Now wide awake from a once peaceful slumber, you roll over to check the clock and find it’s 3 a.m. That’s the same time you woke up last night. And the night before.
If that sounds familiar, it’s because nocturnal awakenings happen to a lot of people. Waking up several times throughout the night is a natural occurrence often due to sleep architecture, which are the stages of sleep that one cycles through every night.
These awakenings usually only last for anywhere from a few seconds up to a few minutes — if they happen too frequently in one night or there are disruptions to falling back asleep, that could be a problem. Here’s what experts say could help.
Sleep architecture refers to the four stages of sleep people cycle through during the night in about 90 to 120-minute intervals, said Dr. Brandon Peters-Mathews, a neurologist with Virginia Mason Franciscan Health in Seattle.
The cycle begins with a light sleep that transitions into a deeper sleep, and then into the deepest sleep that occurs in the third stage, often referred to as “slow-wave sleep,” Peters-Mathews said. During the fourth stage, known as rapid eye movement (REM) sleep, brain activity picks up to levels that almost reach normal activity while awake — it’s after this stage when people often wake up naturally, he said, and once they fall back asleep the cycle begins again.

───

### Task details
Reproduce word for word the part of the text on waking at night starting with "Now wide awake" and going on through "through every night.".

───

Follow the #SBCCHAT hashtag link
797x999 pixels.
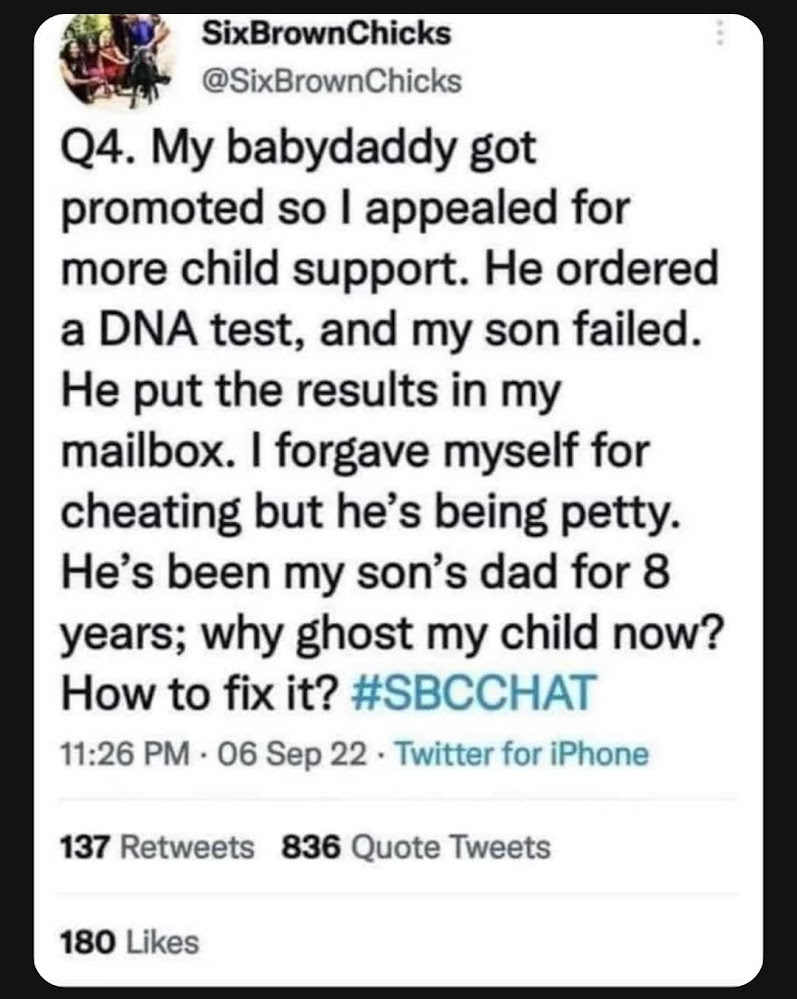(474, 693)
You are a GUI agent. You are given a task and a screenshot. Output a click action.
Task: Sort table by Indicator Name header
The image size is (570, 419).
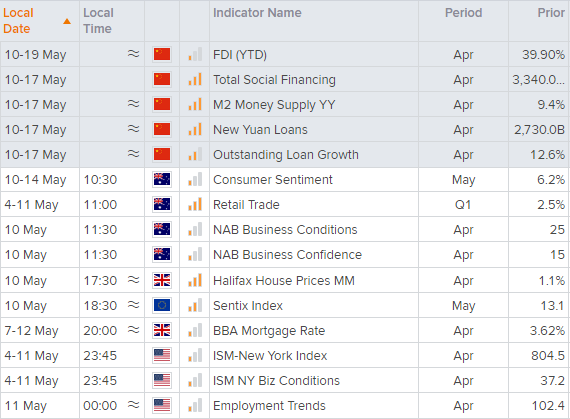257,13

───

### Answer to this exercise
Now wide awake from a once peaceful slumber, you roll over to check the clock and find it’s 3 a.m. That’s the same time you woke up last night. And the night before.
If that sounds familiar, it’s because nocturnal awakenings happen to a lot of people. Waking up several times throughout the night is a natural occurrence often due to sleep architecture, which are the stages of sleep that one cycles through every night.